The Reserve Bank issued a spate of notifications this year to curb gold imports in view of the widening current account deficit (CAD).

These came especially after the high gold imports in the months of April and May --- over 300 tonnes, or worth $14.6 billion. Alarmed by the misleading year-on-year comparison, measures that followed to arrest gold imports were understandable, given the bleak economic environment.

Amidst all the focus and worry centred on gold imports to tackle the CAD, something important has missed our consideration — allowing bullion exports.

This is not to suggest that the RBI consider options to convert idle gold stocks, including temple gold, into bullion. The central bank has already clarified that it has no such idea.

his is a case for allowing the export of locally mobilised gold (through recycling and disinvestment) worth billions of dollars that can undoubtedly come to the nation’s rescue.

India is the world’s largest consumer/importer of gold and has, therefore, always been a net buyer. It has, however, occasionally been a net seller — most notably in 1980 and recently in early 2009.

This means, on such occasions locally generated supply of gold through recycling (of old jewellery) and disinvestment (in bars and coins) exceeds overall demand, resulting in a net surplus of metal available locally.

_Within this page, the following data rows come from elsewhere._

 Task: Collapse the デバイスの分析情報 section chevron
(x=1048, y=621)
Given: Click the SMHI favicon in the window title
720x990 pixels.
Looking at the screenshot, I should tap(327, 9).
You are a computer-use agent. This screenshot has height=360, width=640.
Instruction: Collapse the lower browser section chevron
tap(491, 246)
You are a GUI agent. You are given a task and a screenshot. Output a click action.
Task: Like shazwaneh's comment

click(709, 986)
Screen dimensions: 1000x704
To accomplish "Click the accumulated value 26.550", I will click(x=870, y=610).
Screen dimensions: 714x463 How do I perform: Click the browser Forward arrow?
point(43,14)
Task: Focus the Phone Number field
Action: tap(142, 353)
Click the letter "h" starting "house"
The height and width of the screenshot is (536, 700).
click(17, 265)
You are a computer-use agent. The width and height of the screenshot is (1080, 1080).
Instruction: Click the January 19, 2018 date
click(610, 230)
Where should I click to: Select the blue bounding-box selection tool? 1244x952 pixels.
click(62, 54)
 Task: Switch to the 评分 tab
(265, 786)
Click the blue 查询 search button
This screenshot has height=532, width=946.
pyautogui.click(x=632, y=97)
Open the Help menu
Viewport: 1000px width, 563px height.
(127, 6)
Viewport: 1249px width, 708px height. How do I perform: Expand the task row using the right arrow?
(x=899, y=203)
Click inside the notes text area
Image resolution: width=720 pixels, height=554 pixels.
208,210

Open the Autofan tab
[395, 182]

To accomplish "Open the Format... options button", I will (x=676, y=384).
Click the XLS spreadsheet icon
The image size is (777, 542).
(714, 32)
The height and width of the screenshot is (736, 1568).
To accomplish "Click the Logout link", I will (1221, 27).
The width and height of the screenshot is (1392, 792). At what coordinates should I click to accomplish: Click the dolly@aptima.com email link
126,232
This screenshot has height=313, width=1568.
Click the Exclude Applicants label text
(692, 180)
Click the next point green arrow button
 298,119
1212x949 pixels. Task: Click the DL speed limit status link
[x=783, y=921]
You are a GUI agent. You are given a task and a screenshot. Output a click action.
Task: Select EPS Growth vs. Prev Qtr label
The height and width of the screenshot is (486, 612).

This type of supply-demand equation drives the rupee gold rate into a discount to the imported metal.

In other words, there is a disparity in the local rate to the converted dollar price. At such times, the import of gold is unviable as there is a local surplus as well as price disparity.

Here’s how

At the same time, this offers an excellent opportunity for bullion exports only if the regulatory provisions and duty structure allow it to be commercially viable, which is presently not the case. Indians have been net sellers for the past two weeks, a rough estimate of which could easily mean a 100-odd tonnes worth $5 billion or more in immediate exports! The past week’s rupee rout coincided with the rising dollar gold price (intra-day high of $1435/oz), resulting in a rapid rise in the rupee gold price that reached an all-time high of over Rs 35,000/10 gm. From its recent two-month trough of Rs 25,000/10 gm, this represented a 40 per cent return on gold.

Known for their price sensitivity, Indian gold buyers quickly turned sellers, selling old jewellery and disinvesting from bar and coin holdings.

The resultant pool of locally generated metal supply for the time being far exceeds demand, once again creating a local surplus and pushing the local price into a substantial discount of Rs 200,000/kg or $100/oz.

Moreover, the rush to exit from gold has been so strong that it may have, in many cases, outstripped the ability of the trade to buy stocks, thereby restricting this ‘natural’ mobilisation of our idle gold stocks.

Right tweaks

A few right tweaks in the existing framework is all it will take to make bullion exports commercially viable.

Today, this is not merely an internal trade requirement, it can be a game changer for the troubled nation and help restore some economic balance.

Here, two changes are critical — providing either advance licences against such exports or duty draw-back at par with the actual duty at the time of export and exemption from the value addition norms to allow exports in bullion form.

Indeed, this would require overlooking archaic paper procedures such as requiring the old bills of entry, as these are structurally impossible to get, in view of the bigger picture. It is a given fact that every ounce of gold, other than the fractional mine production, had been duly imported at some point in the last two decades.

There is a genuine case to legitimately allow for bullion exports especially when these can keep the nation from going under. We cannot time the market and time is of the essence.

The necessary changes will need to be made swiftly, otherwise the window might be lost if this falls into a logjam like the one in operationalising the 80:20 import export ruling.

Bouts of surplus

There is a strong likelihood of the market seeing further bouts of surplus during the remainder of this fiscal year. The dollar gold price is likely to see a further upside from a possible disappointment of expectations for a September start for the QE tapering and the looming Syrian crises.

This, combined with a weak rupee, would mean much higher local gold prices, of levels having the potential to drive greater recycling and disinvestment while choking demand, resulting in a surplus.

Exports of the net surplus gold can discreetly provide comfort in keeping the twin deficit targets as promised without inviting undue attention both at home and outside.

Along with effortlessly mobilising the idle gold stocks, putting money in the hands of the people will not only steer consumption worth billions elsewhere but also provide for more tolerance towards future official gold imports.